Stadtgeschichte: „Der Abstand ist größer geworden“
Vor zwanzig Jahren zog das Berliner Abgeordnetenhaus vom Rathaus Schöneberg in den Preußischen Landtag in Mitte. Mit dabei war Sibyll Klotz, damals grüne Abgeordnete. Jetzt ist sie Stadträtin für Soziales - im Rathaus Schöneberg.
taz: Frau Klotz, erinnern Sie sich noch an den 29. April 1993?
Sibyll Klotz: Ist das der Tag gewesen, an dem wir umgezogen sind?
Genau vor zwanzig Jahren, am 29. April 1993, tagte das Abgeordnetenhaus erstmals im ehemaligen Preußischen Landtag. Tags zuvor war das sanierte Gebäude gegenüber dem Gropiusbau mit einem Festakt eröffnet worden.
Zuvor war das Rathaus Schöneberg der Sitz des gemeinsamen Abgeordnetenhauses, das dort nach der Wahl am 2. Dezember 1990 erstmals am 13. Januar 1991 tagte.
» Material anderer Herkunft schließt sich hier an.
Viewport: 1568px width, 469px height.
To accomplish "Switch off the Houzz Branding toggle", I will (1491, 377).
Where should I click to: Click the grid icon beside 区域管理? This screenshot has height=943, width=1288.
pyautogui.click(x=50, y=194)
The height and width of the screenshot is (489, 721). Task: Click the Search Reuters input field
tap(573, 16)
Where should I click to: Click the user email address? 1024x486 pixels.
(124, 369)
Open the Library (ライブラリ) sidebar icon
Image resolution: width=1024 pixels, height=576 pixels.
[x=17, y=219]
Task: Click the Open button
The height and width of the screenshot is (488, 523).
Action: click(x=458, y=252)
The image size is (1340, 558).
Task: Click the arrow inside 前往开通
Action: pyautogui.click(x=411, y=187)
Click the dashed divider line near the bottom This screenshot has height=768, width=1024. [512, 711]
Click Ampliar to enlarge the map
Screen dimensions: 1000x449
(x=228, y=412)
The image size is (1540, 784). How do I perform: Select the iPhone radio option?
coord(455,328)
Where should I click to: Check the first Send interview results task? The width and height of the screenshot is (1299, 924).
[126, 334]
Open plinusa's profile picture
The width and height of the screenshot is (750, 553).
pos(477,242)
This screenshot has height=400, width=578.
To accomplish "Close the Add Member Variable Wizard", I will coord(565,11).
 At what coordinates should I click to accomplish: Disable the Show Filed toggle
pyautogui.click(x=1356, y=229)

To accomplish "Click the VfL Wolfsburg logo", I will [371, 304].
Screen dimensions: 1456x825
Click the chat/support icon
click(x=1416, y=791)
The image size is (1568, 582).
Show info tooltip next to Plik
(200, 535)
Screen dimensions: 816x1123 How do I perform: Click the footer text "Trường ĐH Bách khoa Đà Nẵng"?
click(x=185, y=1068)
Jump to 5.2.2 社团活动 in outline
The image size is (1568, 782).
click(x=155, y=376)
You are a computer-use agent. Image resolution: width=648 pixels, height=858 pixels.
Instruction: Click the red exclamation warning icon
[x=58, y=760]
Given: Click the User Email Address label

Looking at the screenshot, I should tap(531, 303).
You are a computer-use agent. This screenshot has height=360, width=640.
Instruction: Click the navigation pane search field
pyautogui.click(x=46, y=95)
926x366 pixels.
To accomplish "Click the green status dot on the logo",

Die konstituierende Sitzung zuvor hatte am 11. Januar 1991 in der Nikolaikirche stattgefunden.
Den Beschluss, den Preußischen Landtag in der Niederkirchnerstraße als gemeinsames Parlament herzurichten, bezeichneten Bündnis90/Die Grünen als "teuersten Beitrag zur Politikverdrossenheit". Der Grund: Dem Auftrag an den Architekten Jan Rave mit Sanierungskosten von 160 Millionen Euro war keine Ausschreibung vorangegangen.
Sibyll Klotz
Die heute 52-Jährige zog 1991 ins Abgeordnetenhaus ein. Sie war zweimal Spitzenkandidatin und mehrfach Fraktionsvorsitzende der Grünen. Heute ist Sibyll Klotz Stadträtin für Gesundheit und Soziales im Bezirk Tempelhof-Schöneberg.
Da fand die erste Sitzung des Abgeordnetenhauses im renovierten Preußischen Landtag in Mitte statt. Das Rathaus Schöneberg war Geschichte.
An Einzelheiten dieser Sitzung kann ich mich nicht mehr erinnern. Aber an den Unterschied zwischen dem Rathaus Schöneberg und dem neuen Abgeordnetenhaus.
Was war das für ein Unterschied?
Der Plenarsaal in Schöneberg, den es leider nicht mehr gibt, war ein ganz anderer. In Schöneberg befand sich die jeweilige Rednerin oder der Redner in unmittelbarer Nähe zur Senatsbank. Auch die Fraktionen waren sehr nahe am Redepult. Im neuen Plenarsaal im Preußischen Landtag sind die Abstände viel größer.
Die Architektur hat also mehr Distanz geschaffen.
Eindeutig. Nicht nur zwischen Exekutive und Legislative, sondern auch in der Art und Weise der Kommunikation. Ich habe in Schöneberg spontanere und direktere Reden in Erinnerung. In Mitte habe ich eher erlebt, dass vorbereitete Reden vom Blatt abgelesen wurden. Der Austausch, die parlamentarische Debatte litt darunter.
Politik als Show?
Das würde ich so nicht sagen. Aber Politik ist doch immer auch die Kraft des Wortes und des Arguments. Jemand versucht, die anderen zu überzeugen und nicht nur vorgefasste Meinungen vorzutragen – um danach wieder auseinanderzugehen. Das alles habe ich in Schöneberg viel unmittelbarer erlebt.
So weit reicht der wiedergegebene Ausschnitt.